6B. En sortant du musée d’Orsay au petit matin, Orphée est apeuré par l’agitation frénétique de la ville. Il est effrayé par le bruit et les feux des voitures. Il manque de se faire écraser en voulant rejoindre le Jardin des Tuileries qu’il prend de loin pour une forêt. Les passants regardent avec curiosité cet homme à moitié nu. Ils le prennent pour un fou, surtout lorsqu’il joue de sa lyre à neuf cordes.
6C. Imaginer les premiers pas de Pygmalion à New-York, ses réactions, ses impressions à partir de ceci :

Il court à perdre haleine dans les couloirs du musée. Aucune alarme ne retentit. A l’aube, devant l’entrée du Metropolitan Museum, il s’arrête stupéfait et découvre la ville de New-York. Les cris stridents des klaxons lui font peur, les néons des affiches publicitaires l’éblouissent. Impressionné par les buldings, il pense que ce sont des temples dédiés à des dieux. L’Empire State bulding, le plus immense, est certainement consacré à Zeus. Il se sent minuscule et écrasé par ce qu’il voit. Seuls les arbres et le Belvedere Lake de Central Park le rassurent un peu. Le long de l’allée de West Drive, il croise quelques promeneurs qui le dévisagent et s’étonnent de le voir vêtu d’une tunique antique, marmonnant dans une langue inconnue. Personne n’ose s’approcher de lui, mais un passant  le filme avec son téléphone portable. Pygmalion a l’air un peu fou et l’odeur qu’il dégage est assez repoussante. Le sculpteur  se rend compte qu’il ne peut pas rester vêtu ainsi. Il se baigne dans le lac afin de se débarrasser de la poussière des marbres et de l’odeur de sa sueur.
En se rhabillant, il aperçoit sur le sol un petit carré en cuir : c’est un portefeuille ! Il se dirige alors vers Central Park West à la recherche d’une boutique de vêtements.
C’est en marchant le long de l’avenue qu’il la voit pour la première fois. C’est une très jeune fille qui se déplace avec une « grâce admirable ».  Elle est vêtue d’une somptueuse robe rose mais qui ne ressemble en rien aux vêtements des New-Yorkaises.
Pygmalion est troublé par sa beauté, ses cheveux d’or, ses lèvres couleur cerise.
Certains passants se moquent d’elle en lui disant que ce n’est pas encore Halloween, qu’elle n’a pas besoin de se déguiser. Elle semble ne pas entendre leurs moqueries.
Elle s’approche de Pygmalion. Elle le connaît, elle l’a vu dans un rêve. Elle sait qu’il s’est échappé de sa toile comme les autres. C’est la Belle au Bois Dormant. Pygmalion remarque une goutte de sang perlant sur le bout de son doigt mais il n’ose pas lui demander comment elle s’est blessée.

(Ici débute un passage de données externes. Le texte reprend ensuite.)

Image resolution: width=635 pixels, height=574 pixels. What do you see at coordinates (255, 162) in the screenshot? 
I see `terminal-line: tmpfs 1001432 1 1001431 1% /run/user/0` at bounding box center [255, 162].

La Belle au Bois Dormant le salue et esquisse un sourire, heureuse de constater qu’elle a réussi à libérer Pygmalion de sa toile. Et puis elle disparaît.


Pygmalion, conscient des regards interrogateurs posés sur lui, décide de changer de vêtements et de s’adapter à la mode new-yorkaise : jeans, baskets et casquettes.
Au moment de payer, il plonge sa main dans une poche de sa tunique et en sort une poignée de pièces datant de son époque.  Le vendeur ahuri prend les pièces en tremblant et dit : « Oh ! Ces pièces devraient se trouver dans un musée, elles sont d’une valeur inestimable ! ».